I was first introduced to this magical combination by my aunt in America many years ago. As I helped her stir the thick, cloying batter, and drop handfuls of plump round blueberries into the mixture, I was sold almost immediately. And when I took my first bite of the warm pancakes dotted with sweet purple explosions and drizzled in sticky maple syrup, the deal was done.

This recipe is a slight variation on the classic American Blueberry Pancake as the batter is made with yoghurt, which, like frozen yoghurt versus ice cream, adds a note of bitterness that plays beautifully against the sweetness of the blueberries (and whichever topping you choose to add).

This version is very much based on Mary Cadogan’s No Weigh Cinnamon and Yoghurt Pancakes recipe, with just some small tweaks (and of course the addition of blueberries).

Yoghurt and Blueberry Pancakes

Ingredients

75g Blueberries
125g Plain Flour
1tbsp Demerara Sugar
1 tsp Cinnamon
125g Natural Yoghurt
1 Egg
1 tbsp Milk
Knob of Butter
Maple Syrup to Serve

Serves 4 – Makes approx 12 small, but perfectly formed, pancakes

Start by whisking together the flour, sugar and cinnamon, and set aside. Next whisk up the egg, gradually adding the yoghurt and milk.

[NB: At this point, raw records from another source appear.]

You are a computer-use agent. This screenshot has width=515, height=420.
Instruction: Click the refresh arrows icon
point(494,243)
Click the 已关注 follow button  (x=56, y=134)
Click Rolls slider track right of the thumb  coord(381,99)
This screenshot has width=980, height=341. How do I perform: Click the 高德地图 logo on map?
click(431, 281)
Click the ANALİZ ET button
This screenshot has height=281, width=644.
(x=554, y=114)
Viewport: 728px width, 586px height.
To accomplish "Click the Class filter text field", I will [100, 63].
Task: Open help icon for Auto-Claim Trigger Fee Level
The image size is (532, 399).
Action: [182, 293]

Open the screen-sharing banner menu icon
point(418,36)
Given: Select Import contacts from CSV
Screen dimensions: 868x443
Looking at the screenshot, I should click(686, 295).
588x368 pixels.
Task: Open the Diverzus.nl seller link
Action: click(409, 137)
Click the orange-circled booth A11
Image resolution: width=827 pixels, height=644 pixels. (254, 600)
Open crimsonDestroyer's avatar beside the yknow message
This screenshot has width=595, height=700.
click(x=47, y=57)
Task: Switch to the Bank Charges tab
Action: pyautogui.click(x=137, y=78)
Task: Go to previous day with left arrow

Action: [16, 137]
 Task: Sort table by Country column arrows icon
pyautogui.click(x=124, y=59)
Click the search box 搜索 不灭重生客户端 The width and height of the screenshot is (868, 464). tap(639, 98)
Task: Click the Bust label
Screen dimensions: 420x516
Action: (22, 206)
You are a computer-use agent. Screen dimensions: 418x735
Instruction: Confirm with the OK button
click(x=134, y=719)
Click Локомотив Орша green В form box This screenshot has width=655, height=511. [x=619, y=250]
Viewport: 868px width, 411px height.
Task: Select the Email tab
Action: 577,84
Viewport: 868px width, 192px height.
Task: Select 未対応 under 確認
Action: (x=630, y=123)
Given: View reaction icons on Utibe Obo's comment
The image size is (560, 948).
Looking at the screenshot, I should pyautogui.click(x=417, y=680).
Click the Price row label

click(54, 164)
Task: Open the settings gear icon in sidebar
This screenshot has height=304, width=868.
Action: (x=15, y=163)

Add the yoghurt mixture to the flour mixture and stir until the batter comes together. Drop in the blueberries and mix in until they’re evenly distributed.

Put a frying pan on the hob at a medium heat and add the butter, moving the pan around until the melted butter covers its surface. Use a piece of kitchen paper to wipe out the butter so only a thin film is left.

Spoon three dollops of mixture onto the pan, leaving space between each one, and flip over with a spatula once cooked on the bottom. Repeat until all the mixture has been used up. Serve with maple syrup or a handful of fresh blueberries and runny honey.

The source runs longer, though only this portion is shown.